Deux nuits après notre arrivée, je me trouvai de nouveau à l'hôpital de fortune pour examiner une patiente suspecte d'Ebola. (...) Cette femme âgée venait d'une zone où l'on avait trouvé un cas avéré d'Ebola. Elle délirait, en proie à la fièvre. (...)
Je m'agenouillai pour lui faire une prise de sang. Comme elle était agitée, j'aurais dû demander qu'on lui tienne le bras. Mais elle était vieille et fragile. J'ai cru que je pouvais me passer de l'aide de quelqu'un. Tout en lui tenant solidement le bras, je l'ai piquée, puis j'ai commencé à tirer la seringue pour m'assurer que j'étais bien dans la veine. Elle fit soudain un bond extrêmement violent, avec beaucoup plus de force que je n'aurais cru possible chez une femme dans son état. Ce mouvement inattendu fit glisser l'aiguille. Je vis que mon gant était percé. Dessus, il y avait une petite goutte de sang. Une goutte de mon sang.
Quelques instants plus tard, je sentis l'effet de la piqûre. L'aiguille avait percé la peau, à la base de l'ongle du pouce.
Je jurai tout bas. Comment avais-je pu être aussi négligent ? J'avais effectué des prélèvements de sang chez plus de trois cents victimes de la fièvre de Lassa, sans jamais risquer de me piquer. Mon premier réflexe fut d'arracher mon gant et de me mettre à hurler. A quoi cela aurait-il servi ? Je rinçai le gant au désinfectant, mais je savais que le mal était fait. La seule chose à faire était donc de finir la prise de sang de la vieille femme et de poursuivre mon travail. Je ne peux pas dire que j'étais calme, mais je ne paniquais pas. Pourtant, je me sentais nauséeux. J'étais bien placé pour savoir que si l'on se pique avec une aiguille potentiellement contaminée, au centre d'une épidémie mortelle (comme celle que j'avais étudiée au Zaïre), les chances de survie ne sont pas très élevées. En fait, je savais que le taux de mortalité était proche de 100%.
Néanmoins, j'étais au Soudan, maintenant. Il était possible que cette souche particulière soit moins virulente. Mais nos informations n'étaient pas claires. Je savais qu'un chercheur britannique, Geoff Platt, s'était piqué avec une aiguille pleine de virus Ebola, près de Salisbury, en Angleterre, en faisant des injections à des souris au "laboratoire chaud" de Porton Down, après l'épidémie zaïroise de 1976. Quelques jours plus tard, il se trouvait dans un état critique. Il s'était piqué le pouce exactement comme je venais de le faire, et il n'avait même pas saigné ! Lui aussi avait immédiatement appliqué du désinfectant sur la plaie. (...)

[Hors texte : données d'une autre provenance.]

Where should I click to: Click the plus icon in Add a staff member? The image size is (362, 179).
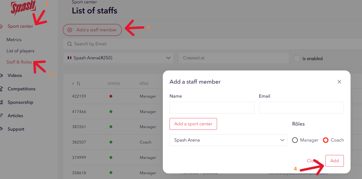(x=70, y=30)
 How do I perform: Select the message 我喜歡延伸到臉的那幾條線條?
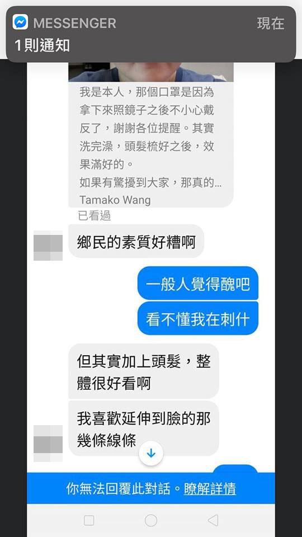[144, 428]
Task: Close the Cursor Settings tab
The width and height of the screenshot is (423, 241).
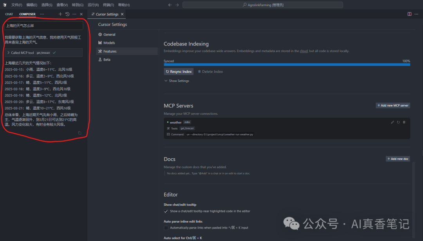Action: tap(122, 14)
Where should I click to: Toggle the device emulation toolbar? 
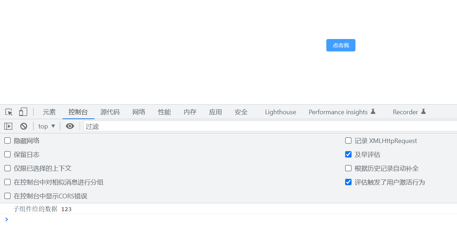[23, 112]
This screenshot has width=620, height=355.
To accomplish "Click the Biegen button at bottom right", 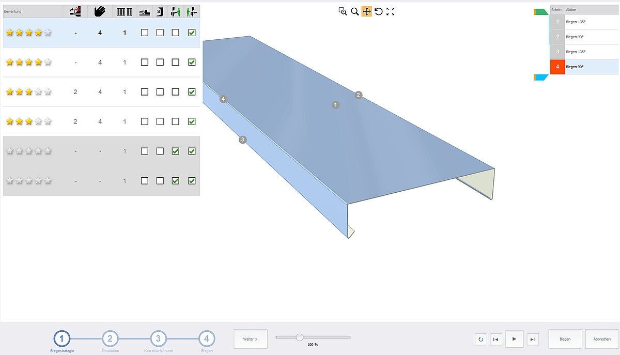I will pyautogui.click(x=565, y=339).
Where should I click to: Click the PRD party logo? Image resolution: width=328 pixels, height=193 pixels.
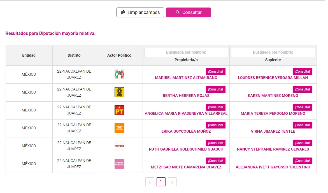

Après des injections de plasma de personnes ayant guéri d'Ebola lors de l'épidémie d'Ebola de 1976, que Joe avait pensé à amener mais dont on ignorait totalement l'éventuelle efficacité, Joe n'a plus qu'à attendre et décide de rester sur place.
A partir de ce moment-là, j'ai accordé à la pauvre vieille femme une attention de tous les instants. Je lui rendais visite au moins deux fois par jour, je vérifiais ses signes vitaux et lui prenais du sang pour y chercher des anticorps. Je dormais par à-coups - quand je dormais. Je continuais à assurer mon travail de routine, mais cette femme était toujours présente à mon esprit. Tout ce qui lui arriverait m'arriverait aussi. Son destin et le mien étaient irréductiblement liés.